Disabling cgit scraping logs
Published: Nov 3, 2021
Reading time: 2 min
One recurring problem that keeps happening every couple of months is my server will run out of disk space, the cause is usually the docker directory blowing up in size to a few gigabytes which on my small VPS can really start to cause issues.

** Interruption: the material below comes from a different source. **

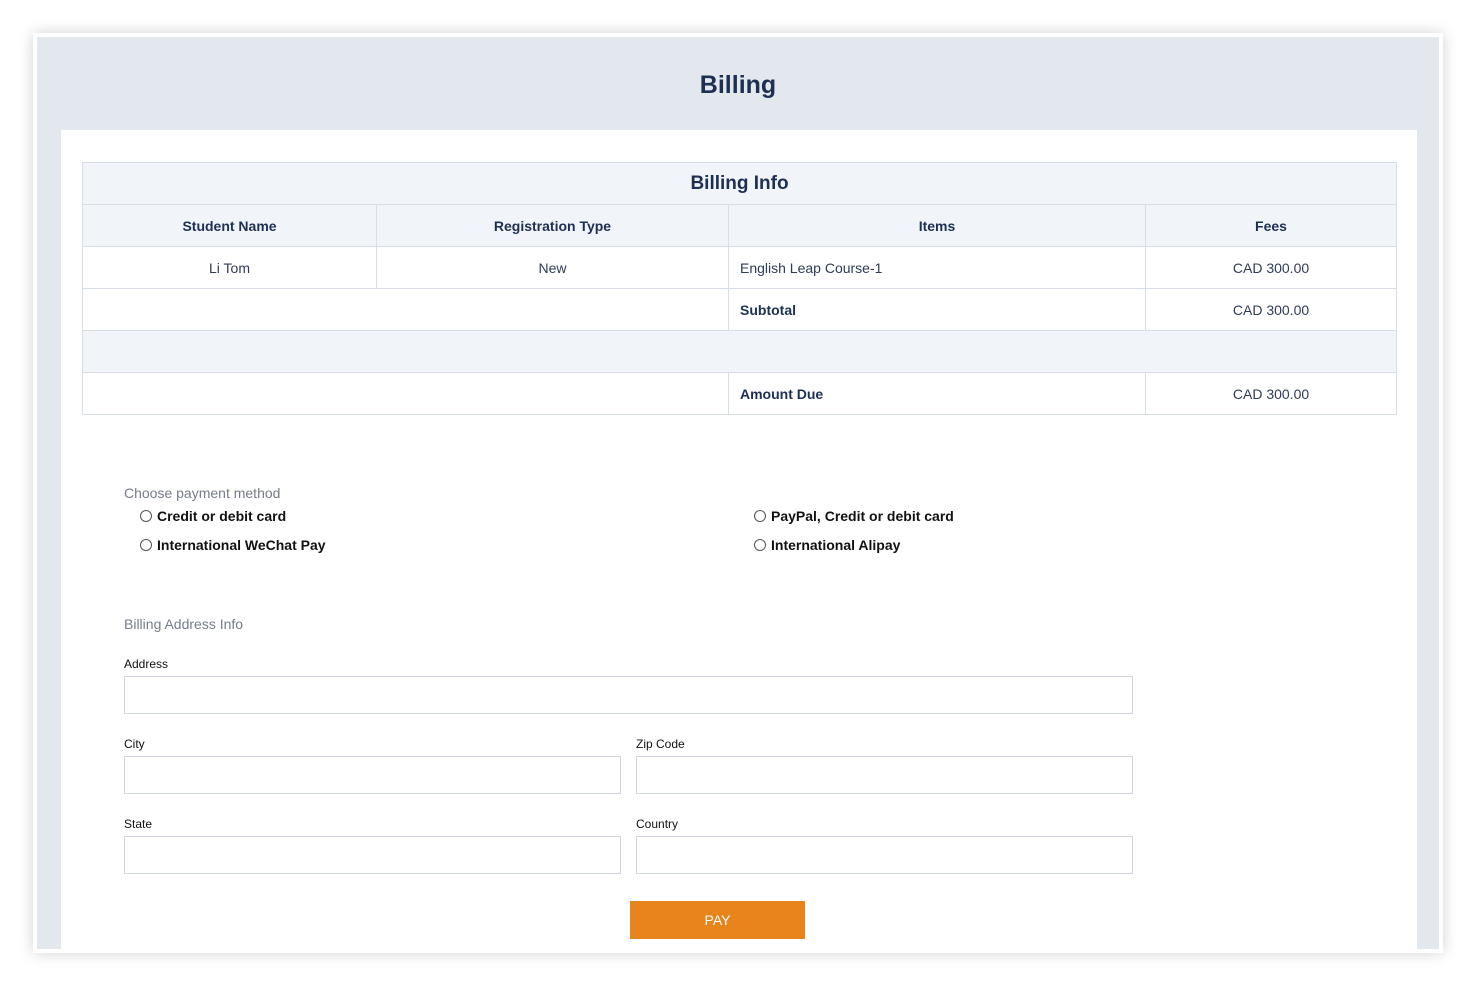 This screenshot has height=987, width=1476. I want to click on item-cell: English Leap Course-1, so click(937, 268).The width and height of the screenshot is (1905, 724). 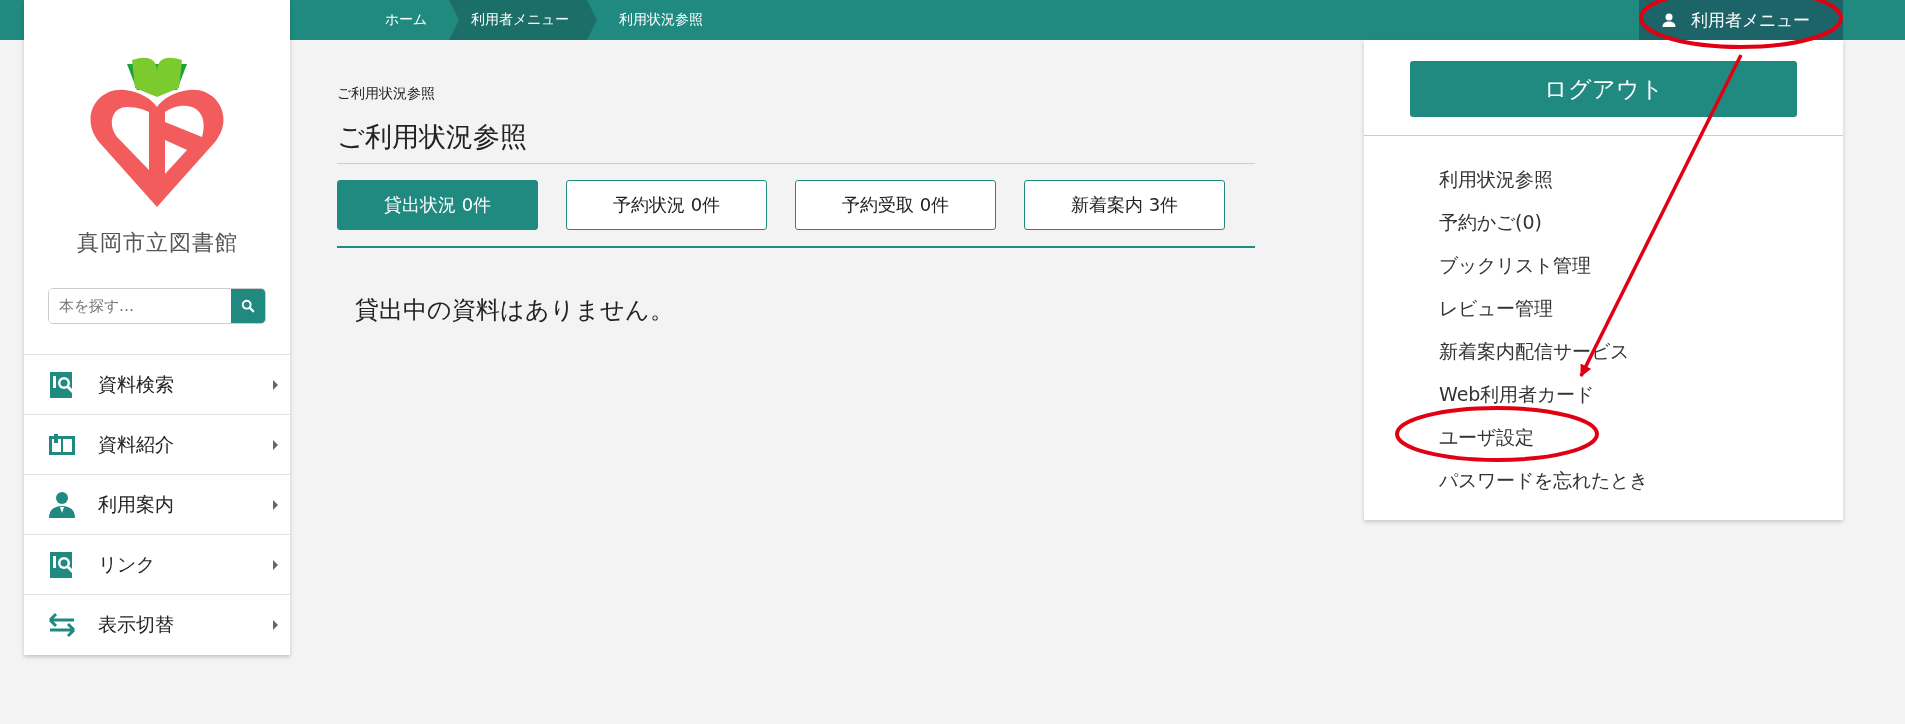 I want to click on sidebar-menu-item: 表示切替, so click(x=157, y=624).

You can find the offending containers using the excellent ncdu via:
sudo ncdu /var/lib/docker
When you have the ID of the container (e.g. /var/lib/docker/overlay2/6fe41495127cc92398107df951416ec27463fd4ff6525a7d227bcf0c4e63803a) you can find the corresponding container via:
for i in $(docker ps -a | awk '{if (NR!=1) {print $NF}}')
do
	if docker inspect "$i" | grep -q 6fe41495127cc92398107df951416ec27463fd4ff6525a7d227bcf0c4e63803a 
	then
		echo "$i"
	fi
done
With the offender found, you can start a shell in this container and browse to the files (in my case, /var/log)
docker exec -it cgit sh
cd /var/log/httpd/
ls -lah
Here I have a gigabyte error_log and a hundred megabyte access_log. Using tail -f to have a look at the files, it’s mainly bots scraping diffs causing these logs.
Now let’s get these disabled, there’s a robots=index, nofollow option in /etc/cgitrc that can be changed to robots=none. To stop this option being reset on the container restarting, we’ll mount this file to the host filesystem. Below are the relevant lines from my docker-compose.yml file:
    volumes:
      - $CONFDIR/cgit/cgitrc:/etc/cgitrc
As an added bonus, we can fix a long-standing issue with this container where code that should be highlighted is just blank. The line in question is source-filter=/opt/highlight.sh Comment out or remove this line and you’ll have code previews working as expected.
Unfortunately, even with the above in place logs are immediately starting to fill up again with bot user agents. Time for a more janky solution! Logging is being controlled in this container via the /etc/httpd/conf/httpd.conf file, again we’re going to mount this on the host filesystem with a docker-compose declaration:
    volumes:
      - $CONFDIR/cgit/cgitrc:/etc/cgitrc
      - $CONFDIR/cgit/httpd.conf:/etc/httpd/conf/httpd.conf
With this file on our host filesystem, we can now edit it. The offending lines are as follows:
ErrorLog "logs/error_log"
LogLevel warn
LogFormat "%h %l %u %t \"%r\" %>s %b \"%{Referer}i\" \"%{User-Agent}i\"" combined
LogFormat "%h %l %u %t \"%r\" %>s %b" common
CustomLog "logs/access_log" combined
All you need to do is pre-append all lines except ErrorLog with a # symbol, then change the ErrorLog location to /dev/null.
With that drastic and janky change, restart the container and you should notice that no more logs are being created.